Glamorgan (Morgannwg), on the northern coast of the Bristol Channel, is the southernmost and most populous county in Wales. Glamorgan contains the great cities of Cardiff and Swansea amongst many smaller towns. The northern part of the County is a mountainous area, dissected by deep narrow valleys, with urbanisation typified by ribbon devlopment. Although the coal industry, which shaped these valleys and their communities, has now disappeared, this area remains heavily populated with light industry and the service sector now providing the economic base. The Vale of Glamorgan, a lowland area mainly comprising farmland and small villages stretches across most of the south of the county from Porthcawl to Cardiff. In contrast to the cities and valleys, much of the Vale remains unspoilt and rural. Further west, beyond Swansea, lies the Gower penisula, a place of renowned scenic beauty and sea air. Cardiff, at the southeastern end of Glamorgan, is the cultural centre of Wales, and its capital, It sits on a wide bay, now barraged. The city is undergoing ambitious redevelopment. Nearby the village city of Llandaff is the seat of an ancient bishopric. Swansea, Wales’ second city and Cardiff’s great rival, lies in the south-west of the county, around the grand sweep of Swansea Bay, immortalised in Bryan Martin Davies’ Glas.
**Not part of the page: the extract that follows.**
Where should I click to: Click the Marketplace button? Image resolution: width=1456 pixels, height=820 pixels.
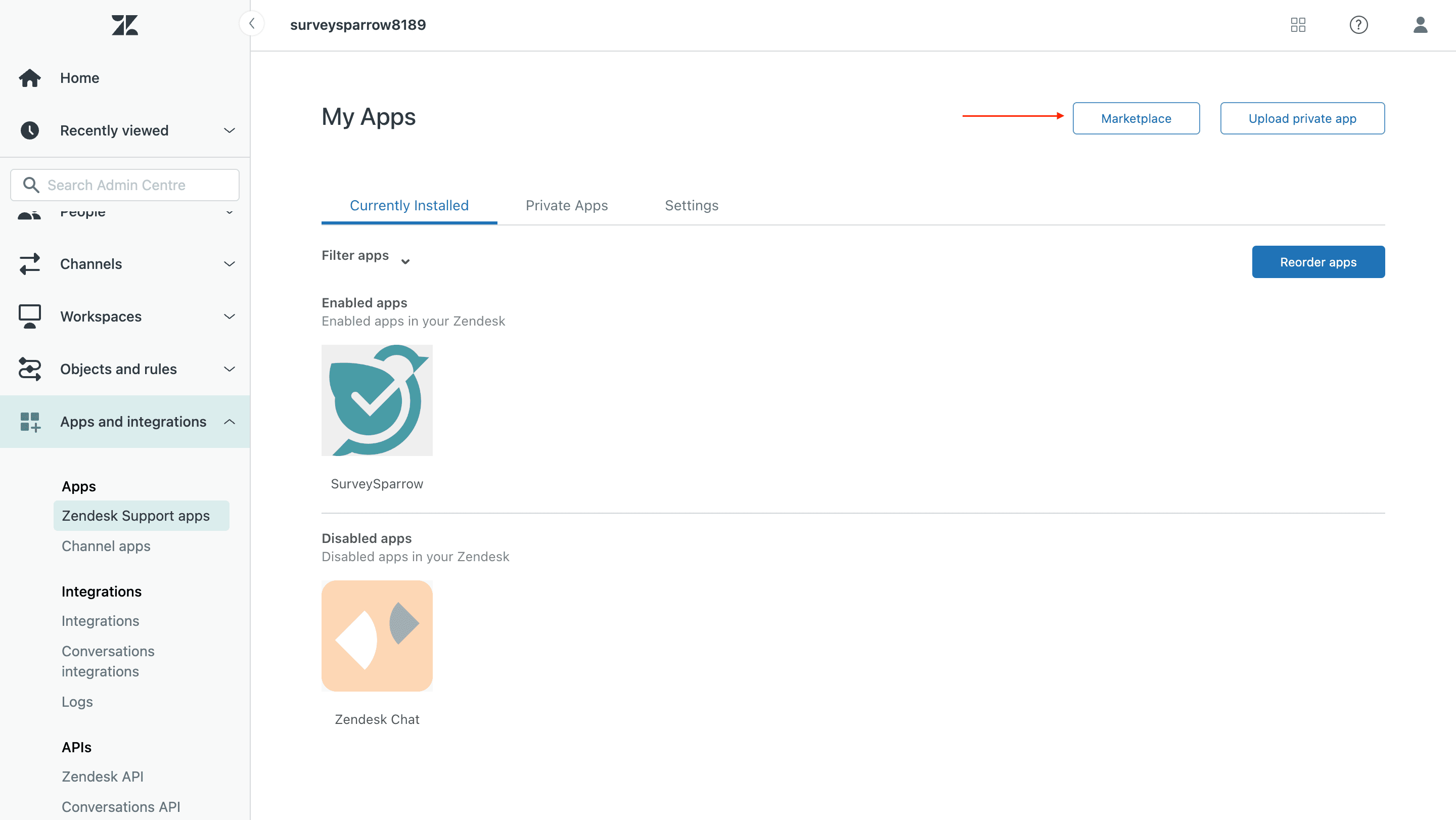point(1135,118)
The County has a wide and diverse economic base including: public administration, agriculture, light industry, manufacturing, service sector, tourism.
County Town: Cardiff Main Towns: Aberavon, Aberdare, Barry, Caerphilly, Llantrisant, Maesteg, Merthyr Tydfil, Neath, Pontypridd, Port Talbot, Swansea.
Main Rivers: Taff, Ely, Rumney, Daw, Ogmore.
Highlights: Cardiff Castle; Caerphilly Castle; Castell Coch; Glamorgan Heritage Coast; Gower; Tinkinswood burial chamber.